Où en est aujourd’hui le travail de la Mission Unesco ?
Il y a une vraie montée en puissance de la Mission. Elle était encore très locale il y a deux ou trois ans. Aujourd’hui, il y a une reconnaissance à l’échelon national et international de la rigueur avec laquelle elle gère son inscription. Le travail qu’elle a effectué sur les énergies renouvelables par exemple, en collaboration avec les collectivités et les élus, fait école. Les ministères se sont emparés des différents documents de concertation locale que nous avons produits comme les chartes sur l’éolien, les chartes sur la méthanisation, les chartes sur le photovoltaïque… Nous devons cela aussi à la qualité de notre Conseil scientifique qui réunit énormément de compétences et est particulièrement impliqué.
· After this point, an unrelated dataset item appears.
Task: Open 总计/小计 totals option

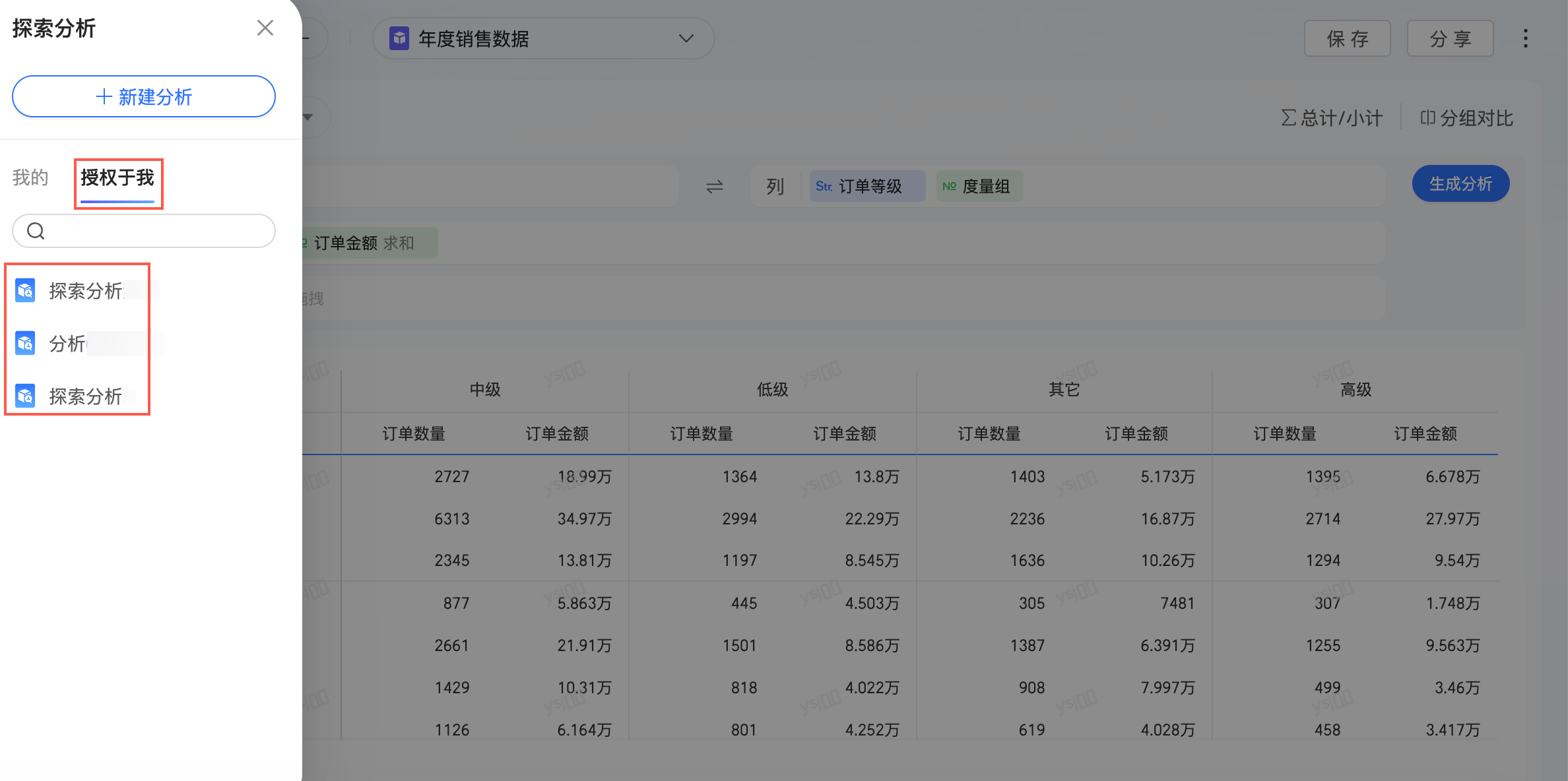Action: [1332, 118]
Nous venons d’ailleurs de regagner des galons avec l’entrée d’Amandine Crépin, notre directrice, au Comité des biens français, chargé d’accompagner les dossiers d’inscription.
Pouvez-vous nous livrer un projet qui vous tient à cœur pour votre prochain mandat ?
Je rêve que l’on puisse à terme accueillir, comme la Bourgogne l’a fait en son temps, la chaire UNESCO. Pour cela, il nous faut travailler avec l’université de Reims. Il s’agirait de monter un beau projet de recherche transversal en collaboration avec d’autres sites inscrits. L’une des thématiques pourrait être l’impact du réchauffement climatique sur les paysages culturels et les dangers qu’ils font peser pour leur préservation.